Ever had one of those arguments with your other half that was a decade old and keeps resurfacing occasionally when things get heated?
I do, for me and my husband, that is.
It’s because some issues were never really fully resolved since then.
And when we get deep into our arguments, our differences resurface and we find the same old topics tend to come up.
It’s almost predictable, at least for me, the path leading down towards that place can be recognized at the initial part of the disagreements.
Now I do not mean to scare you if you are in a new relationship, but I am being realistic about things and hope that you get some expectations straightened out with your partner.
But the thing is, as we ourselves mature and understand each other better over the years (and I do mean it when I say some things may take years to learn about someone), it gets better.
The fact is, we are two different people with different personalities who chose to be together.
Love is not the point here.
We may have our basic foundations aligned, but the rest are not and others are discovered along the way.
And we find that as we take the steps towards resolution, we learn what triggers each other and how to avoid it, we learn the heart of the matter and we dig into the root cause of our disagreements.
Things, do get better.
We both learn how to listen before talking, and know when to put on the brakes before we hurt each other with words.

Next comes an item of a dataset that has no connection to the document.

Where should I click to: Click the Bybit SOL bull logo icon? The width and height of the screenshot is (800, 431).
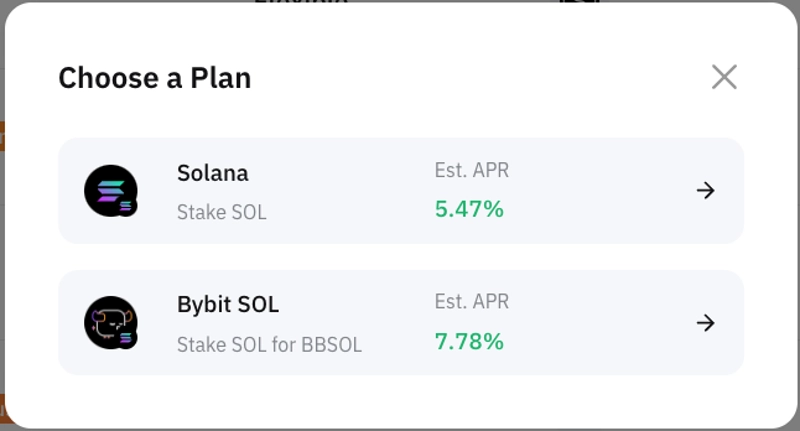[108, 321]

I learned to control how not to say words out of pure spite when I get emotional. We try to recognize when the timing is not right and not to pick on the individual weaknesses we both have.
We learn to protect each other, especially from others, and also from each other.

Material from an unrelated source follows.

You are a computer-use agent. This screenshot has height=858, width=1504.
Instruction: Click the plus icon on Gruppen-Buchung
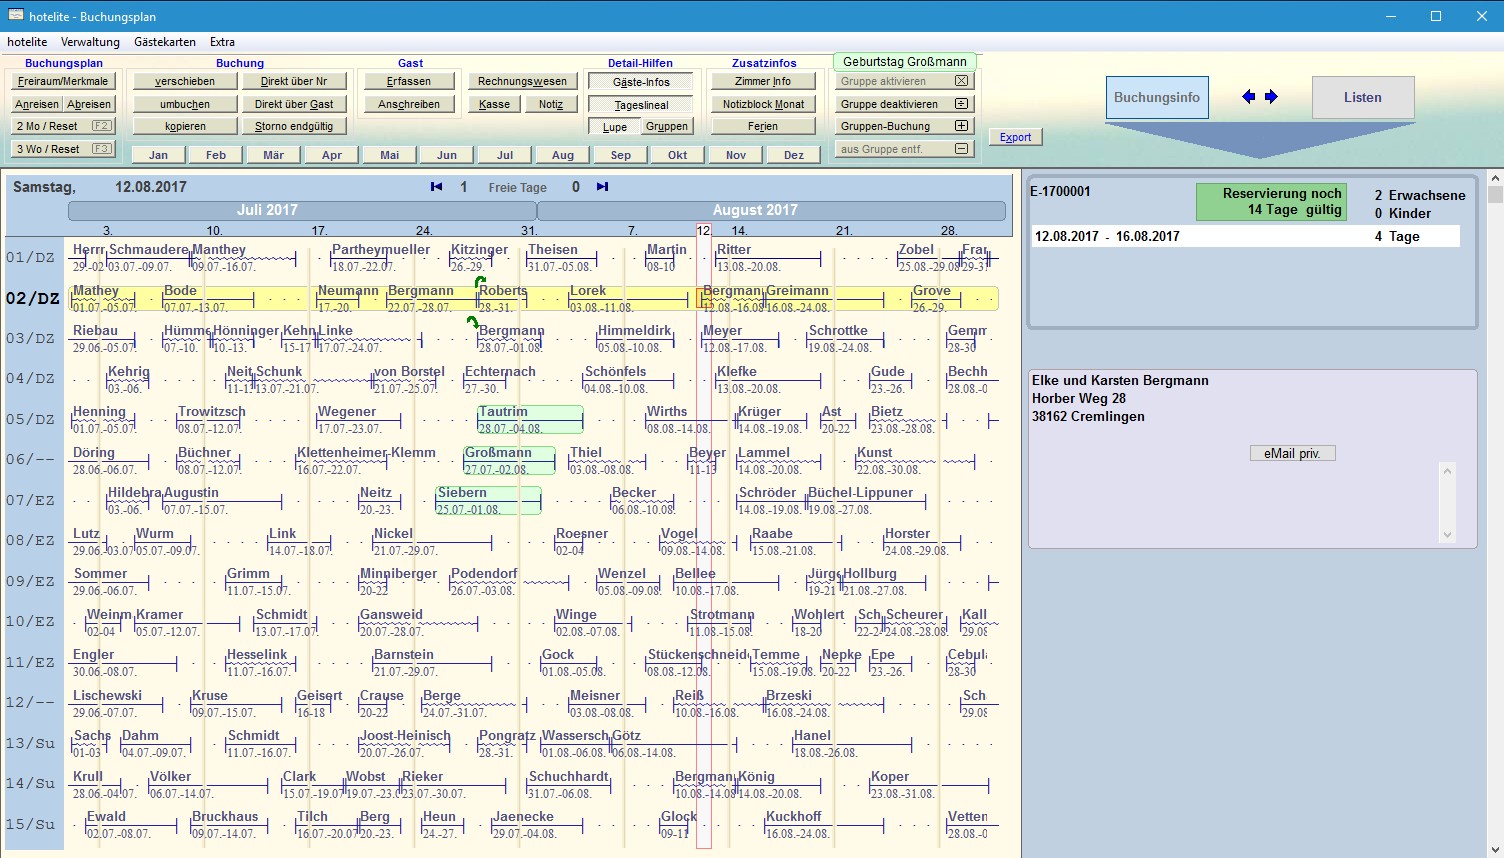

Sometimes I play things out in my head in fast-forward motion of events and when I foresee a problem ahead or an adverse reaction, I stop myself.
We are both still trying, 10 years in, to make it better for each other and our family.
So I guess what I want to say is, don’t give up yet.
These things take time and as cliche as it sounds, it is true that things that matter the most should have the work put into them.
And as we grow ourselves, we learn to ‘give water’ to our marriage too.